12:00pm Thursday 4th February 2010
By Jim Durkin
A CENTRE providing a lifeline for cancer patients and their families has celebrated its first birthday.
Volunteers at Poole’s About Face Centre work with patients diagnosed with facial and neck cancers.
Funded entirely by charitable donations, it is also striving to establish itself as a training base for surgeons from across the region.
Consultant surgeon Velupillai Ilankovan, who met patients and staff during the first birthday celebrations, co-formed the About Face charity over a decade ago to provide one-to-one counselling for newly-diagnosed patients.
He stressed: “Support for cancer patients is very important. This centre is here to support these patients, their families and our doctors and nurses.”
The house, with a conference room, microscope lab, kitchens, an office and communal areas, opened on Longfleet Road one year ago, following the Daily Echo-backed Butterfly Appeal.
It costs £80,000 a year to maintain.
Trustee Ian Catley, who successfully led the appeal to establish the centre, said: “Having a centre, a place where we can focus on all the issues, has proved what we suspected it would for a number of years – it has made it easier for patients who are newly diagnosed to seek the help they need.”
It’s run by volunteers who have suffered from cancer.
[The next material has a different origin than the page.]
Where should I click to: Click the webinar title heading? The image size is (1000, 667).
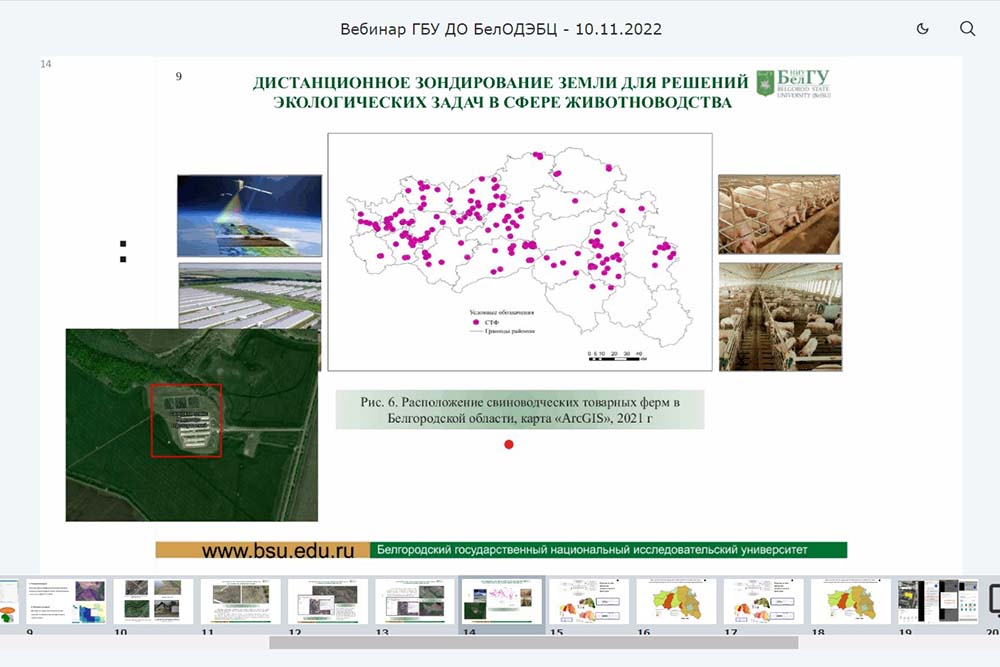point(500,29)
Some have not long recovered from complex surgery themselves.
The centre hosts a weekly drop-in clinic, and in December 2009 it held its first microsurgical hands-on course for trainee surgeons.
Mr Catley said: “We hope after a year we’ve made a good start, but there is lots more to do.
“We are a tiny charity and will always need people’s support, but I believe About Face does a most effective job for people who have cancer of the face and neck.”